‘Unbelievable’ decision over £25k

Share this article

A BUSHMILLS councillor says it is ‘unbelievable’ that for the sake of £25,000 the North-Eastern Education & Library Board (NEELB) is closing the Causeway School Museum.

Cllr Robert McIlroy (DUP) was speaking at a meeting of Moyle Council in Ballycastle where said he understood the figure of around £25,000 was the running costs for the museum.

Cllr McIlroy said: “The real good that it does for children’s education, to think that the NEELB would even contemplate closing for £25,000 is unbelievable.”

Cllr McIlroy made his remarks during a presentation from Chris Bailey, the director of the Northern Ireland Museums Council.

He asked Mr Bailey if the Museums Council would have the ‘clout’ to get education chiefs to reconsider.

Mr Bailey said: “Do we have the clout?
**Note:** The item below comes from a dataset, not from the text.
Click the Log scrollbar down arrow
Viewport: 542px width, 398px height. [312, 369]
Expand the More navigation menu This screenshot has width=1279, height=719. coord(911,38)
Probably not as much as councillors do.”

But he said they would be delighted to work with Moyle Council in combating the closure plans.

The Causeway School Museum - which has been operating as a living history experience since 1987 - is to close at the end of June.

It was given in trust to the North Eastern Education and Library Board to be used for educational purposes.

However, the board said it cannot continue to run the service due to budget constraints.

The school, which is located directly beside the Giant’s Causeway visitor centre, was opened in 1915.

It was built by the Macnaghten family in memory of Lord Edward Macnaghten.

The school was only open for about 50 years and after the last pupils left in 1962 the building fell into disrepair.

But since it reopened in the late 1980s, thousands of school children have been able to visit and learn about the past.

Children are encouraged to research and design their own costumes before arriving at the school - they take on the name of a pupil who once sat in the classroom and instead of bringing a modern lunchbox, they are advised to bring food more fitting to the early 20th century such as jam and bread or a soda farl.

The NEELB said it costs between £25,000 and £30,000 to run the school and with budgets so stretched, they need to focus on funding core services.

Ray Gilbert, the board’s senior education officer, said: “Regrettably, we can’t continue to operate as we have done because of budget constraints, but we are actively seeking to see if someone else can take on the building so it can remain open.

“We have a lease on the building until 2026 but there may be a way to extricate ourselves from that if a suitable alternative tenant can be found.”